La responsabilidad de quienes aspiran a liderar el país va más allá de un diagnóstico electoral. Necesitamos un cambio de enfoque:
- De la Exposición al Plan de Acción: El candidato no debe limitarse a decir que el desempleo juvenil es un problema que el agro necesita reforzarse (lo sabemos), sino que debe presentar un plan concreto sobre cómo se articularán las instituciones educativas, el sector privado, el agro y la inversión extranjera para crear nuevos puestos de trabajo de calidad.
- No basta decir que hay corrupción e inseguridad, eso todos lo saben.

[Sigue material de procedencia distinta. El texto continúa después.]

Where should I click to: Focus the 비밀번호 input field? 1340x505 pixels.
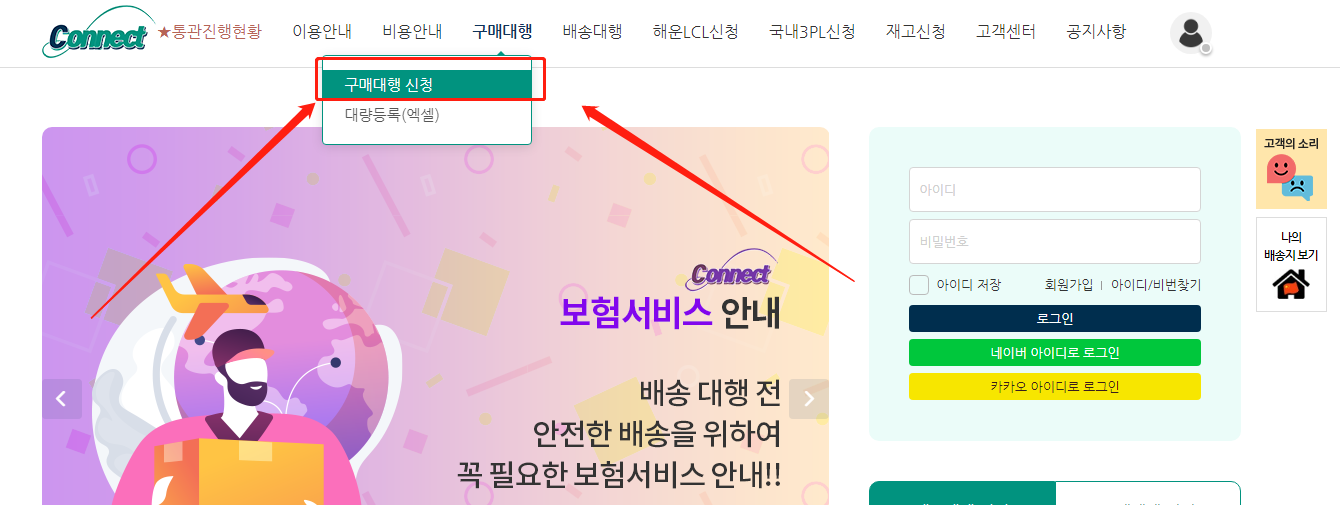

Necesitan saber cómo la van a combatir y con qué presupuesto.
- De la Promesa al Financiamiento: Si la solución propuesta es, por ejemplo, duplicar la inversión en salud mental (una necesidad urgente), los líderes deben detallar de dónde provendrán esos fondos: ¿será mediante una reasignación presupuestaria? ¿A través de un nuevo impuesto? ¿Pagará la deuda con la CCSS? La evasión de esta pregunta es la señal más clara del populismo.
- Del Ideal a la Viabilidad Política: Una solución realista también es aquella que tiene posibilidades de ser implementada. Los candidatos deben demostrar conocimiento de las restricciones fiscales y, crucialmente, la capacidad de construir consensos políticos para que sus propuestas no se queden en bonitos discursos de campaña. No cometan el error de votar por soluciones populistas
Costa Rica no necesita más narrativas que inflamen el descontento, sino arquitectos que diseñen puentes hacia el futuro. Nuestro voto debe ir dirigido a aquellos que no temen debatir la letra pequeña, el costo real y el esfuerzo que implica cada solución.
Es hora de exigir a los aspirantes a puestos de elección popular que dejen de lado el micrófono populista y tomen el lápiz para dibujar el camino. La transparencia en la solución es la verdadera prueba de un liderazgo responsable.